The SleepOut™ Movement brings together Businesses and Influencers to purposely and effectively address the Five Pillars that alleviate homelessness: Shelter, Nutrition, Healthcare, Education, and Community. Curated by social enterprise The Philanthropic Collection, whose mission is Creating Conscious Capital, The SleepOut™ Movement aims to spearhead innovation in philanthropy by moving beyond current practices and beliefs, employing business strategies to do good for others.
The SleepOut™ Movement’s mission in 2018 is embodied by its Special Chapters, The Nelson Mandela CEO SleepOut™ – Liliesleaf Edition and The Nelson Mandela Legacy SleepOut™ – Robben Island Edition.

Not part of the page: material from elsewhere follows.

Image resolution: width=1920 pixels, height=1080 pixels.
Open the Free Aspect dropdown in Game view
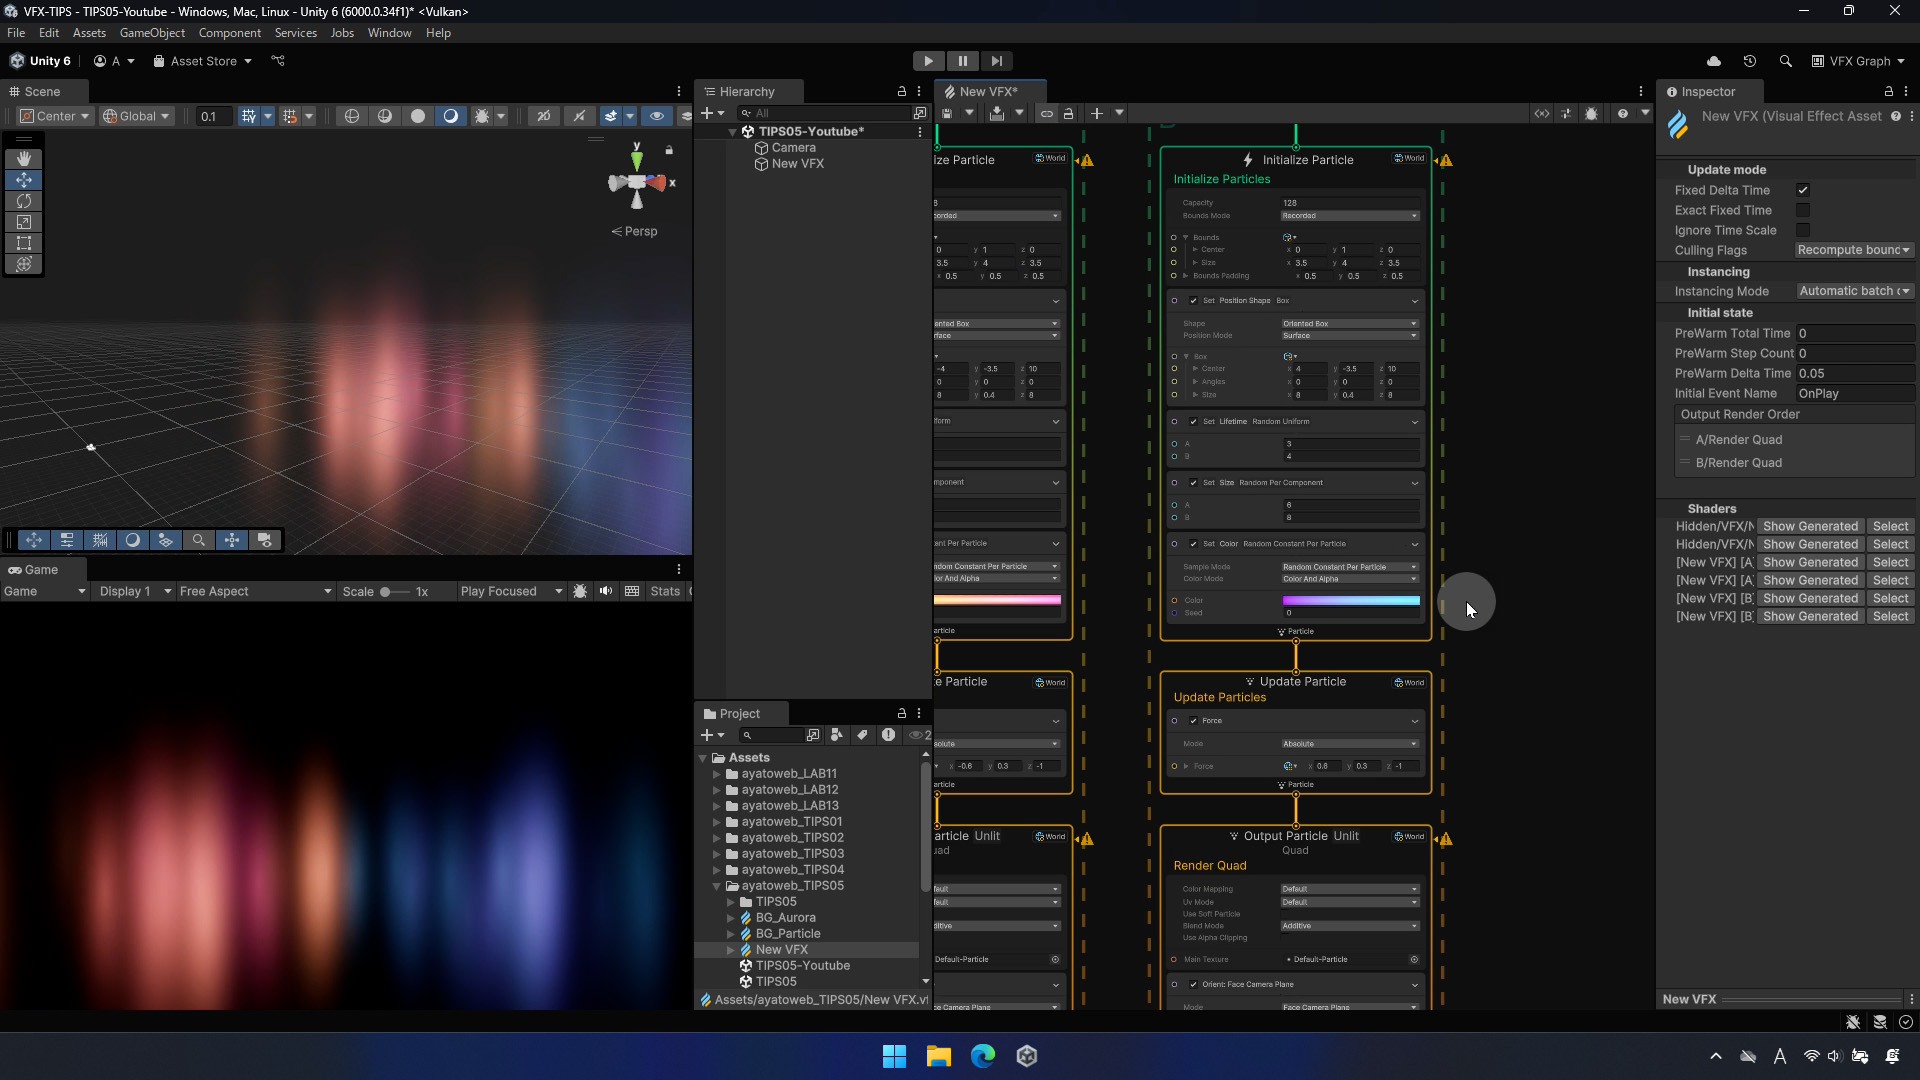coord(255,592)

On Wednesday 11 July 2018, The Nelson Mandela CEO SleepOut™ – Liliesleaf Edition, aims to host 200 CEOs (each with four distinguished guests whom embody Madiba’s leadership and humanitarian qualities) as they #RiseToTheChallenge, spending a winter’s night at the iconic Liliesleaf Farm and Museum in Rivonia, Johannesburg. In addition, an auction will be opened to participating CEO’s for Madiba’s outside bedroom at Liliesleaf where he, Madiba, spent countless hours writing, reading and reflecting. Opening bids start at R250 000.00 with an overall goal of raising R30-Million.

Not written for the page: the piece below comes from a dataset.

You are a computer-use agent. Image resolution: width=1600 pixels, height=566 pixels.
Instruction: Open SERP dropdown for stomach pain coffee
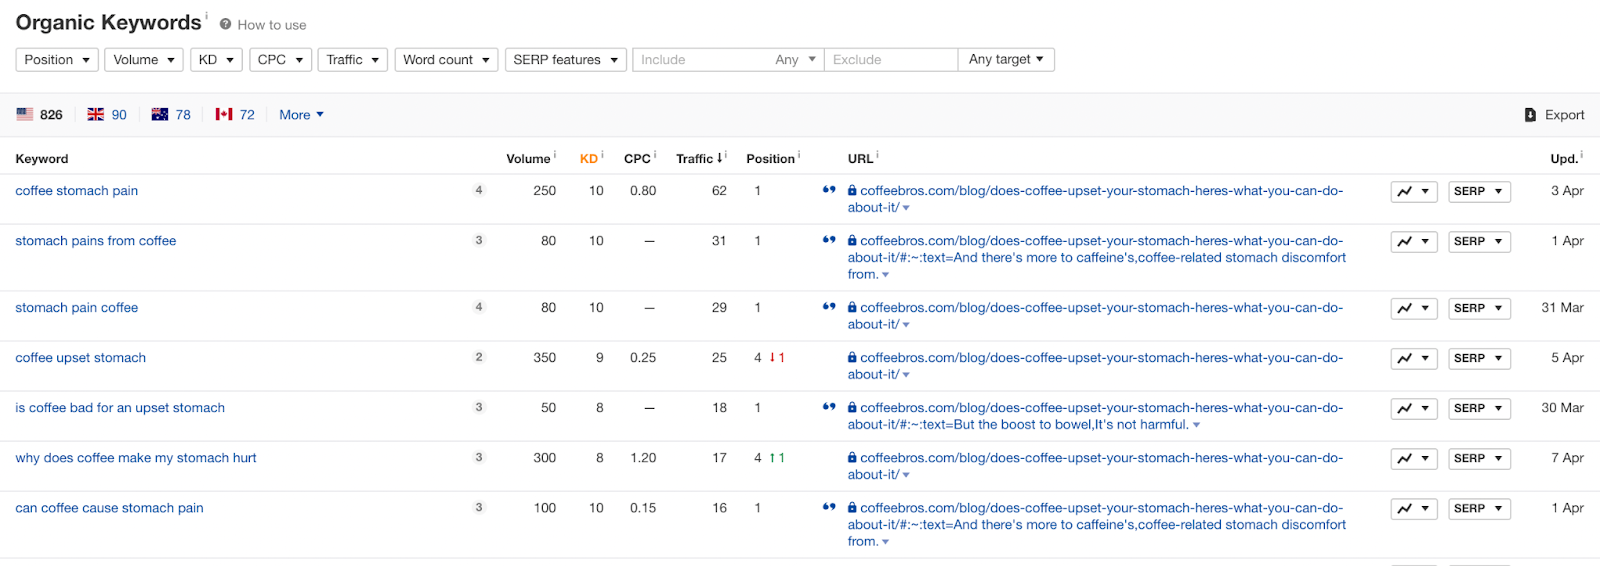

On Wednesday 18 July 2018 and what would have been Madiba’s 100th birthday, 67 Global Influencers, Business leaders and Celebrities will spend the night on Robben Island, inside the maximum-security prison and courtyard where Mandela spent 18 years. On this same night, an auction will be held for the highest bidder commencing at $250 00.00 to sleep inside Cell Number 7 – Madiba’s home during his imprisonment. The aim is to raise $6,7 million through our 67 Participants at a Pledge of $100,000.00 each.
As a Primary Beneficiary focused on Community Upliftment, Education and Nutrition, the Qunu Food Security Project is operated by Dr. Brylyne Chitsunge, Pan African Ambassador for Food Security, who stated, “Through the funds generated as a Primary Beneficiary of The SleepOut™ Movement our plan is to develop a platform for Agricultural Stakeholders to work with 250 members of the Qunu community on Mandela’s farm ensuring the development of agriculture and commercial farming within More/….2
South Africa. The funds received will determine how many farmers are trained, the amount of product supplied and the number of bursaries that can be awarded to Scholars wanting to study Agriculture”.
The second of the 2 Primary Beneficiaries is Liliesleaf Farm & Museum, once the nerve centre of the liberation movement and a place of refuge for its leaders, and is today one of South Africa’s foremost, award-winning heritage sites, where the journey to democracy in South Africa is honoured.
Recognised as one of South Africa’s leading heritage sites, Liliesleaf opened to the public in June 2008 and has since attracted thousands of local and international visitors, eager to understand and engage with a pivotal period in South Africa’s liberation struggle. Sir Nicolas Wolpe, CEO of Liliesleaf Trust, states, “We are honoured to have not only been chosen as the venue for The CEO SleepOut™ but also as one of the Primary Beneficiaries of The SleepOut™ Movement enabling us to continue our work in preserving our heritage as an important symbolic presence of our country’s struggle and through our educational programmes we continue to inspire younger audiences to face the challenges of today”.
In addition to the Primary Beneficiaries The SleepOut™ Movement benefits a number of Secondary as well as Satellite Beneficiaries, with the funds raised through the 2 auctions taking place at Liliesleaf and on Robben Island benefitting the Prison-to-College Pipeline SA developed through a partnership between Stellenbosch University and the South African Department of Correctional Services & Western Cape Community Organisations aimed at integrating them back into their communities.